Georgetown, 2014: An energy efficient wood stove is a device that is designed to consume less fuel (wood) and save cooking time. It also aids in reducing the volume of particulates and smoke produced during cooking in comparison to the traditional open-flame wood stove (‘fire side’).

According to the article ‘Wood based Biomass Energy Development for Sub-Saharan Africa: Issues and Approaches’, written by the World Bank and Africa Renewable Energy Access Program (AFREA), over half the world’s population currently relies on wood, charcoal or other biomass for daily cooking. Firewood and other biomass fuels that are used in open fires, or poorly functioning stoves, produce an overwhelming amount of soot and smoke. Over time, this can lead to respiratory diseases and environmental issues as a result of smoke inhalation.

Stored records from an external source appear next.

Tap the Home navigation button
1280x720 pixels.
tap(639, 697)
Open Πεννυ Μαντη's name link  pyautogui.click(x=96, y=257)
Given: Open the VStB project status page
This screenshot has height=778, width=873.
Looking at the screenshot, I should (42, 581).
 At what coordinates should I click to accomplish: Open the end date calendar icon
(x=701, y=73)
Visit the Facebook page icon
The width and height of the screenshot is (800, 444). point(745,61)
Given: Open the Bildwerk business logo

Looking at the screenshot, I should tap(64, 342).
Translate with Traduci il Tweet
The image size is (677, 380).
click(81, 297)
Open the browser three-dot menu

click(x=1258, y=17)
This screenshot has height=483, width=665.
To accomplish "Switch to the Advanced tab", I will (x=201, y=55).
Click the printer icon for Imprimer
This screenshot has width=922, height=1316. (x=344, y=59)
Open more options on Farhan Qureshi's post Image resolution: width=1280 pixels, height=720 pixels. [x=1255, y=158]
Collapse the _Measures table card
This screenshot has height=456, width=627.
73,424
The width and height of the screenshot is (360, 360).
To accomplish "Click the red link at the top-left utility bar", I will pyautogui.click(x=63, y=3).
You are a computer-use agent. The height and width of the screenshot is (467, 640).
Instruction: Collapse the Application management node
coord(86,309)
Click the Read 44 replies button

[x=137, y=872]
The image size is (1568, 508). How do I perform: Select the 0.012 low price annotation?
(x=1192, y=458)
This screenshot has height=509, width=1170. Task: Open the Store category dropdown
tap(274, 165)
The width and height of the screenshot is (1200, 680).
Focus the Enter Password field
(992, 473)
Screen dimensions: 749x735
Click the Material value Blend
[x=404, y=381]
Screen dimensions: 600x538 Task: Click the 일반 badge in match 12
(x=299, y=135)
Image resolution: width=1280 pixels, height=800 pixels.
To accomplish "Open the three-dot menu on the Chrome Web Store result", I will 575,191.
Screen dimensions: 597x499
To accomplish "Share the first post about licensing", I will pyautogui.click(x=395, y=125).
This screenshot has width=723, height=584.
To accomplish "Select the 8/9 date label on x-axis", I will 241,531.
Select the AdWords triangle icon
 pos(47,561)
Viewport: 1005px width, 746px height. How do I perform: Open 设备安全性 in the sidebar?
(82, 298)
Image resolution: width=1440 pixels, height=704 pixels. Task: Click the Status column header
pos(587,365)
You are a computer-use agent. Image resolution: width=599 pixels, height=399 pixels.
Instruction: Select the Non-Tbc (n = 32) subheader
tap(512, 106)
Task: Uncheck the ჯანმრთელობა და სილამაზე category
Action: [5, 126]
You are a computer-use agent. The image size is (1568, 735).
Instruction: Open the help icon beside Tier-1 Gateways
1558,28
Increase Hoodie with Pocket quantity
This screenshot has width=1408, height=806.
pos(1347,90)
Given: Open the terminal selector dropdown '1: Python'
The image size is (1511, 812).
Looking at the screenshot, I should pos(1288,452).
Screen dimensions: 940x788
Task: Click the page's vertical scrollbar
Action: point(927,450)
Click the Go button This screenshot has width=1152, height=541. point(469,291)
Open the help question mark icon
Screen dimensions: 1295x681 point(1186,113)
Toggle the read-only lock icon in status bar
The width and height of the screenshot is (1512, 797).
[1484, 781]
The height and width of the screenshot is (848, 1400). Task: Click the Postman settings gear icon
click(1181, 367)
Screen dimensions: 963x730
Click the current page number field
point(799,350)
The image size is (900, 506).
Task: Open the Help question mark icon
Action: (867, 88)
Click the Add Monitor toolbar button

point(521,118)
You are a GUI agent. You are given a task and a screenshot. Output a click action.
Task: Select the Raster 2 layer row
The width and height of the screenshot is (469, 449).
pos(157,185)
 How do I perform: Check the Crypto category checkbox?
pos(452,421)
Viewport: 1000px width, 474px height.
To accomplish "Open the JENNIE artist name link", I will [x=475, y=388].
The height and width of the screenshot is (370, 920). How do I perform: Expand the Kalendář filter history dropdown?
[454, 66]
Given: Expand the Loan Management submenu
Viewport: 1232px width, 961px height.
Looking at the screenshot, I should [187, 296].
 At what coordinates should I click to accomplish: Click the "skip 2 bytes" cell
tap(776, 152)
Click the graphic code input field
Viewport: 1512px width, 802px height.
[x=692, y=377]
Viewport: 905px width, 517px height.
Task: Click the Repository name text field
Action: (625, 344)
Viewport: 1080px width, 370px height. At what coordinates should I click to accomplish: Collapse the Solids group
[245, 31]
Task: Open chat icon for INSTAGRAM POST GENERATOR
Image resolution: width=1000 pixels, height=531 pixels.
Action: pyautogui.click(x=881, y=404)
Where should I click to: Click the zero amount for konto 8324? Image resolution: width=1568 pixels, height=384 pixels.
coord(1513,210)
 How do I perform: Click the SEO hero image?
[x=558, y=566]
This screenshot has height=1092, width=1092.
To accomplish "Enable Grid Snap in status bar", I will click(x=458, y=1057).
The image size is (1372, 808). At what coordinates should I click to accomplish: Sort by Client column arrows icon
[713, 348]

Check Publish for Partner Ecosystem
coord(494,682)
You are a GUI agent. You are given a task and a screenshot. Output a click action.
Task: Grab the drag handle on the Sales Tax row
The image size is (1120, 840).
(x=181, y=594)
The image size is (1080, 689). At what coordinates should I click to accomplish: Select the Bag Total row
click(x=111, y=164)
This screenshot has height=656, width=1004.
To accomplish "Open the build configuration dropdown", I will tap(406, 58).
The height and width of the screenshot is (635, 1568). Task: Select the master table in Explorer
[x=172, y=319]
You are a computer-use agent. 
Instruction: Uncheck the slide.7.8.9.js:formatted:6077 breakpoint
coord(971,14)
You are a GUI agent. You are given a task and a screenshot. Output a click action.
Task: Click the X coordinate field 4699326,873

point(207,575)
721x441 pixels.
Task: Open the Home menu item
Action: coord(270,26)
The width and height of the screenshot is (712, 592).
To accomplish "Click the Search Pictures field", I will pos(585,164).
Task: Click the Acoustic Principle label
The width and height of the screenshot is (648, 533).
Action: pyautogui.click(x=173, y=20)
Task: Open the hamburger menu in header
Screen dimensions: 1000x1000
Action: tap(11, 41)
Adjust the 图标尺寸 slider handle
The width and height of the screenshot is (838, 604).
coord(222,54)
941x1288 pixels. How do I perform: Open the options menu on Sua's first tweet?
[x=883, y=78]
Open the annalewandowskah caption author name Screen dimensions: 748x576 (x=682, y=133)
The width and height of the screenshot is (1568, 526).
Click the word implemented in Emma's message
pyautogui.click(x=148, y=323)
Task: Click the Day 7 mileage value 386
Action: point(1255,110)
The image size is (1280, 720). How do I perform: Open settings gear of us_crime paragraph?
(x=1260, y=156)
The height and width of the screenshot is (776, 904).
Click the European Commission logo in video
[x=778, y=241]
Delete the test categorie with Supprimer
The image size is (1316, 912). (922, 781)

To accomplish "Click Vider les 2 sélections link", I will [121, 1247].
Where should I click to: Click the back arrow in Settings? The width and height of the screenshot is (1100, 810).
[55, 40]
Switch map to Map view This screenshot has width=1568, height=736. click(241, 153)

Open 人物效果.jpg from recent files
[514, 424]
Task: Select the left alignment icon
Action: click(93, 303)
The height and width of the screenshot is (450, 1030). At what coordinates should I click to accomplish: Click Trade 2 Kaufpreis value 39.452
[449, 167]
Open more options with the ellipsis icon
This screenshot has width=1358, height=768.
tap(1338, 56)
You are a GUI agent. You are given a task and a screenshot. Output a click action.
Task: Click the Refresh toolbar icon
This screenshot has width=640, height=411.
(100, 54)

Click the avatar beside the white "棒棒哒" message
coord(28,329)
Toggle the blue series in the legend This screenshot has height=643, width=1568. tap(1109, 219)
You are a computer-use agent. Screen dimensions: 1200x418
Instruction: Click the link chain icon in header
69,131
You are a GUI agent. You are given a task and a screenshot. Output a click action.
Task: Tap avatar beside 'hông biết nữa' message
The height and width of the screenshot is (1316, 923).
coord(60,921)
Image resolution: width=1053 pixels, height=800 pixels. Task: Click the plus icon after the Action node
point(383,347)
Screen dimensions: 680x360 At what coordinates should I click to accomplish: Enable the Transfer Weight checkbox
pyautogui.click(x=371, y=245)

A wood stove designed to be energy efficient saves fuel and in so doing, saves money. Additionally, it helps to protect the users’ and their families’ health.  According to the US Environmental Protection Agency, in an article titled ‘Energy Efficiency and Wood Burning Stoves’ (March 29, 2013), wood smoke has been linked to cancer, asthma and other serious health conditions . The traditional stove or open fire (‘fire side’) burns wood inefficiently resulting in wastage of firewood, air pollution and, the creation of dust inside the home.

The Guyana Energy Agency (GEA) has been building and demonstrating the use of energy efficient wood stoves in seven (7) hinterland communities around Guyana namely; Powaikoru and Kanuballi (Region 1), Kangaruma and Kako (Region 7), Tuseneng  (Region 8), and Rupertee and Shulinab (Region 9). The stoves were constructed using indigenous materials like mud/clay, dry grass, banana stems, and water. To date, four hundred and fifty (450) households have benefited from this exercise through participation in the stove-building exercise where a total of eighteen (18) stoves were constructed for demonstration.

Energy efficient wood stoves aid in reducing indoor and outdoor pollution, lends positively to the environment, saves energy, saves money and helps to safe guard personal health.

The Agency plans to continue this exercise by extending similar projects and initiatives to communities that are still heavily reliant on fire wood and other types of biomass to meet their daily cooking needs.